The Company intends to contribute the net proceeds from the sale of the Securities to the Operating Partnership. The Operating Partnership intends to use the net proceeds from the offering for general corporate purposes. Pending application of cash proceeds, the Operating Partnership will invest the net proceeds from the offering in interest-bearing accounts and short-term, interest-bearing securities in a manner that is consistent with the Company’s intention to qualify for taxation as a real estate investment trust.

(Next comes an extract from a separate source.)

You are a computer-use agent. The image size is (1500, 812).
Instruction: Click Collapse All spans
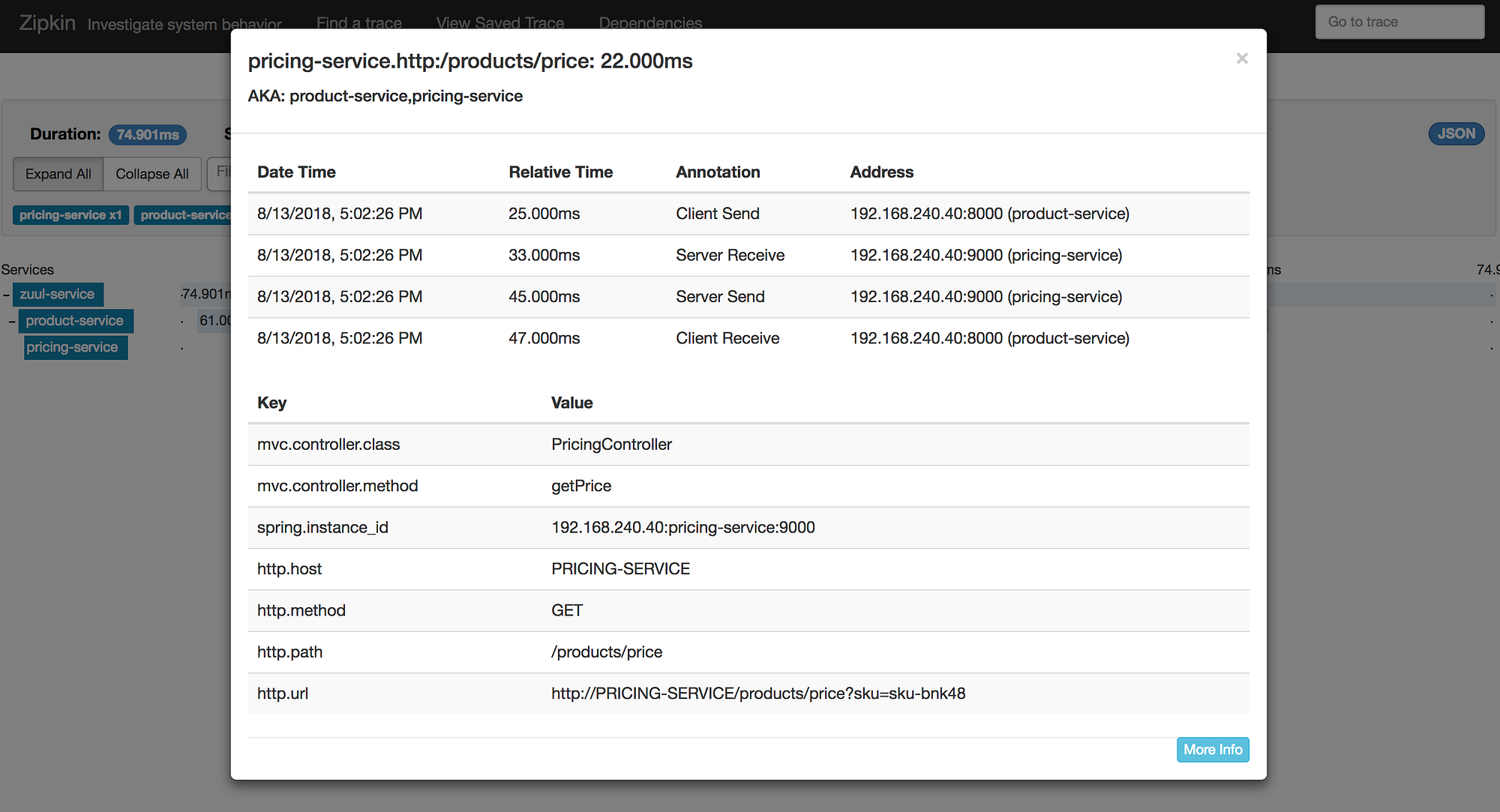pyautogui.click(x=152, y=174)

The Securities will be issued pursuant to the Company’s automatic shelf registration statement filed with the Securities and Exchange Commission on December 5, 2016 (File No. 333-214908), a base prospectus, dated December 5, 2016, included as part of the registration statement, and a prospectus supplement, dated December 5, 2016, filed with the Securities and Exchange Commission pursuant to Rule 424(b) under the Securities Act.

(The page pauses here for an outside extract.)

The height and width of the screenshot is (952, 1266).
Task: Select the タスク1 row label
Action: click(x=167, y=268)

The foregoing description of the material terms of the Equity Distribution Agreement and the transactions contemplated thereby does not purport to be complete and is qualified in its entirety by reference to the full text of the Equity Distribution Agreement. A copy of the Equity Distribution Agreement is attached to this report as Exhibit 1.1 and incorporated herein by reference.

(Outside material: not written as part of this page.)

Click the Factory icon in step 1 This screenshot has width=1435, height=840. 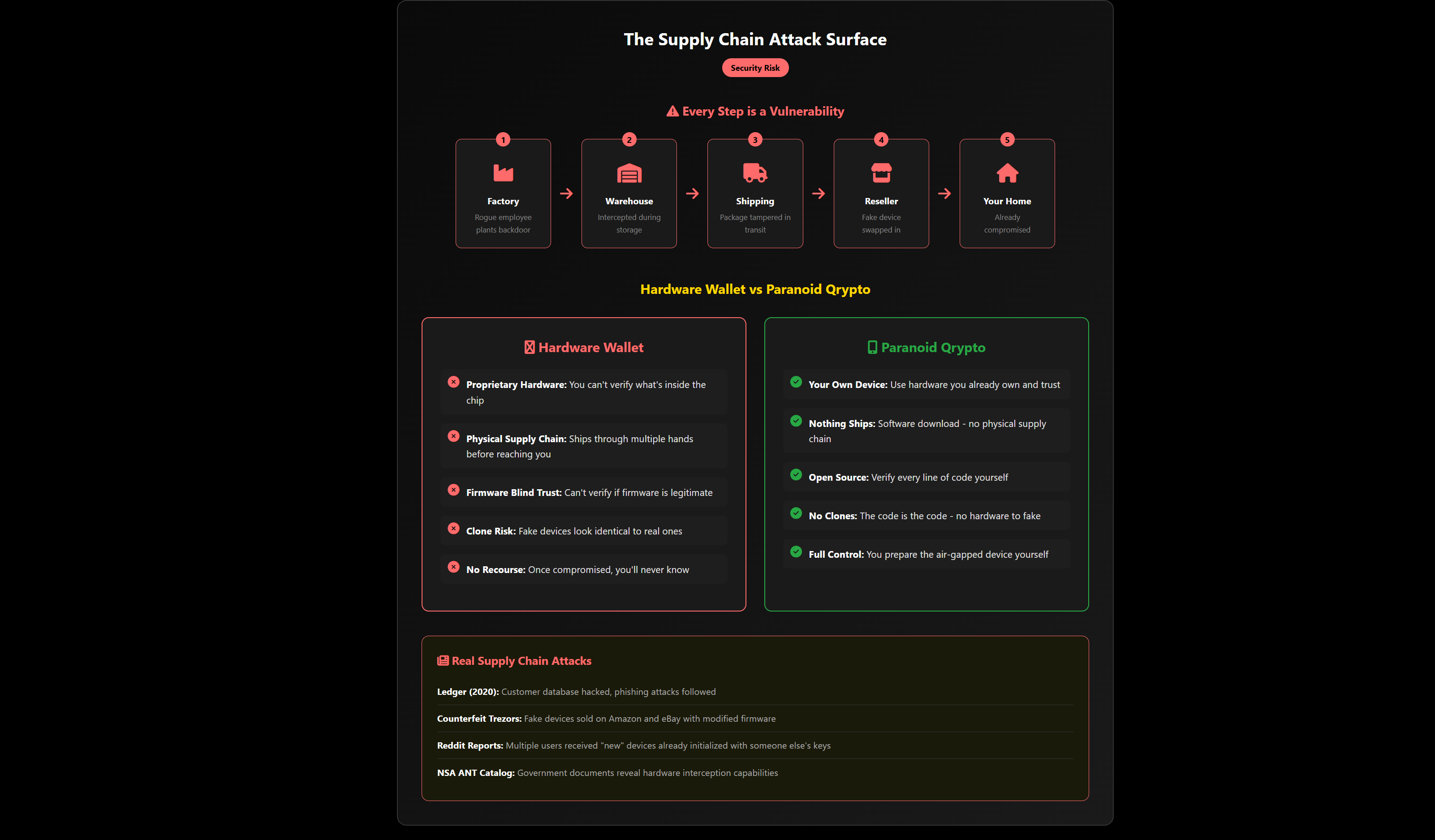coord(503,172)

Item 9.01. Financial Statements and Exhibits.

(d) Exhibits.

 

Exhibit No.

  

Description

  1.1    Equity Distribution Agreement, dated December 5, 2016, by and among the Company, the Operating Partnership and Morgan Stanley & Co. LLC, Barclays Capital Inc., Goldman, Sachs & Co., J.P. Morgan Securities LLC and Merrill Lynch, Pierce, Fenner & Smith Incorporated.
  5.1    Opinion of Hogan Lovells US LLP regarding the legality of the Common Stock.
23.1    Consent of Hogan Lovells US LLP (included in Exhibit 5.1).

 

2


SIGNATURES

Pursuant to the requirements of the Securities Exchange Act of 1934, the registrant has duly caused this report to be signed on its behalf by the undersigned hereunto duly authorized.

 

    FOUR CORNERS PROPERTY TRUST, INC.
    By:  

/s/ James L. Brat

    Name:   James L. Brat
    Title:   General Counsel and Secretary
Date: December 5, 2016      


EXHIBIT INDEX

 

Exhibit No.

  

Description

  1.1    Equity Distribution Agreement, dated December 5, 2016, by and among the Company, the Operating Partnership and Morgan Stanley & Co. LLC, Barclays Capital Inc., Goldman, Sachs & Co., J.P. Morgan Securities LLC and Merrill Lynch, Pierce, Fenner & Smith Incorporated.
  5.1    Opinion of Hogan Lovells US LLP regarding the legality of the Common Stock.
23.1    Consent of Hogan Lovells US LLP (included in Exhibit 5.1).